Les autres nous semblent toujours plus heureux que nous, et pourtant ce qu'il y a d'étrange, c'est que l'homme qui changerait volontiers sa position ne consentirait presque jamais à changer sa personne. Il voudrait bien peut-être se rajeunir un peu, pas trop encore, et marcher droit s'il était boiteux ; mais il se conserverait tout l'ensemble de sa personne, dans laquelle il trouve mille agréments et un je ne sais quoi qui le charme. Quant à son esprit, il n'en altérerait pas la moindre parcelle : nous nous habituons à nous-mêmes et nous tenons à notre vieille société.

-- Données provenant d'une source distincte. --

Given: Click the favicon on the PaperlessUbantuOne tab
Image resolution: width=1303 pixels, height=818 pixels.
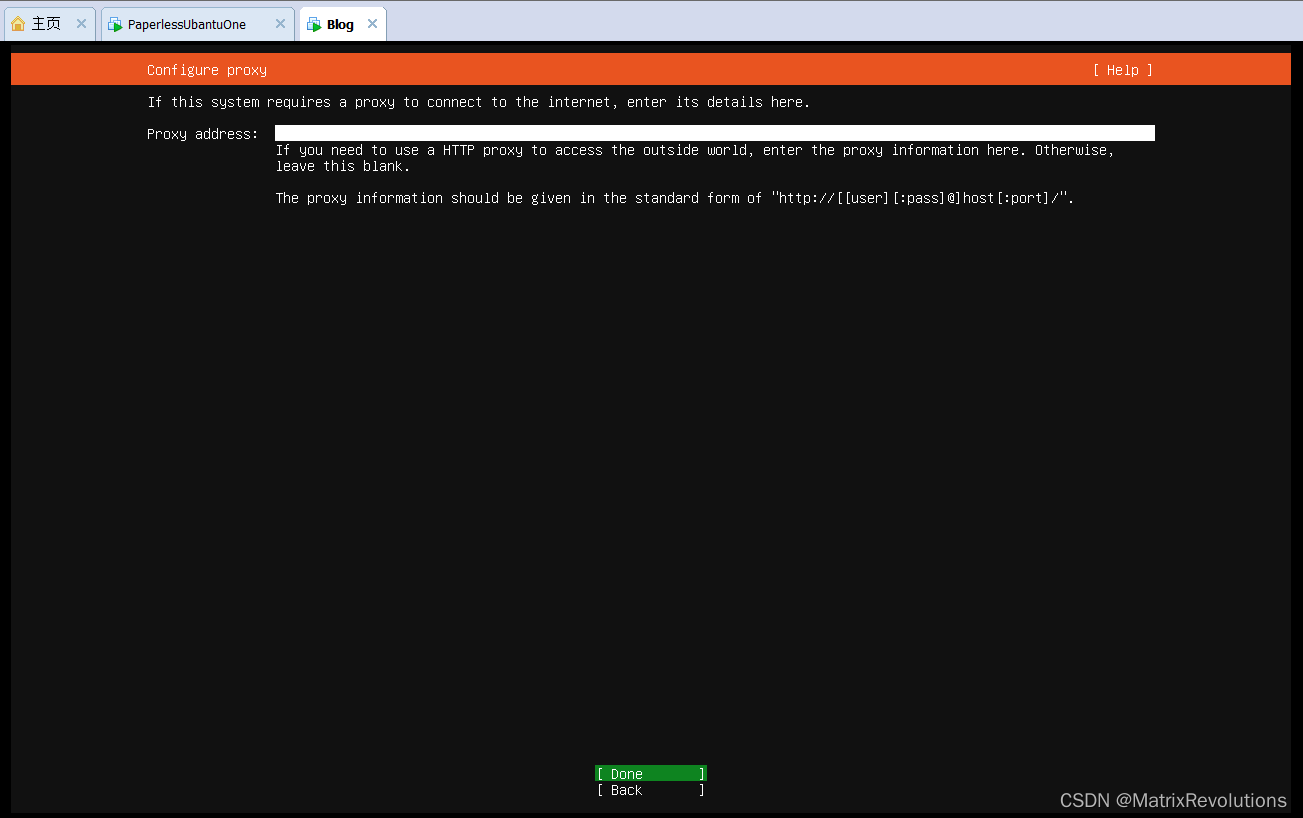Looking at the screenshot, I should (113, 23).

Chateaubriand – Pensées et Premières Poésies,
Un petit jeu pour les soirées apéro avec des amis sur la terrasse de votre studette de l’été :
- Demandez leur de dire ce qu’ils feraient s’ils avaient le pouvoir de transformer leur personne, leurs caractéristiques mentales, spirituelles, affectives, leurs performances et leur aspect physique, leur age, etc…
Il faudra bien sûr exclure comme étant hors sujet les réponses portant sur la fortune, l’époque à la quelle on choisirait de vivre, les gens avec les quels on vit, le travail, etc…
On vous donnera sans doute bien des réponses qui tourneront autour de l’aspect physique : avoir des pectoraux dignes de Tarzan, et un profil de médaille grecque ; être blonde et porter du 95-D ; ou bien encore avoir 20 ans de moins, retrouver comme Faust une jeunesse perdue, et la séduction qui va avec.
Mais qui songera à réclamer un peu plus d’intelligence ? Un peu plus de sociabilité ? Un vrai talent d’artiste ?
Un conseil : ne demandez pas à vos amis pourquoi ils ne réclament rien de tout ça, parce que si vous le faites, votre apéro de demain, vous le prendrez tout seul.
Et pourquoi ? Lisez la citation de Chateaubriand jusqu’au bout :
[l’individu] se conserverait tout l'ensemble de sa personne, dans laquelle il trouve mille agréments et un je ne sais quoi qui le charme. Quant à son esprit, il n'en altérerait pas la moindre parcelle : nous nous habituons à nous-mêmes et nous tenons à notre vieille société.
Bref : chacun s’aime profondément au point de ne vouloir sous aucun prétexte changer réellement.
--> Que si l’on objecte que certains ne s’aiment pas et refusent de se montrer tels qu’ils sont parce qu’ils ont honte d’eux-mêmes, qu’on admette qu’ils ont enraciné en plein cœur, un juge supérieur qui examine leur personne avec sévérité. Un juge qui est encore – qui est déjà – eux-mêmes !
Dans la honte, c’est encore l’amour de soi qui parle. (1)
(1) C’est ce que dit Nietzsche : Celui qui se méprise s’estime de se mépriser.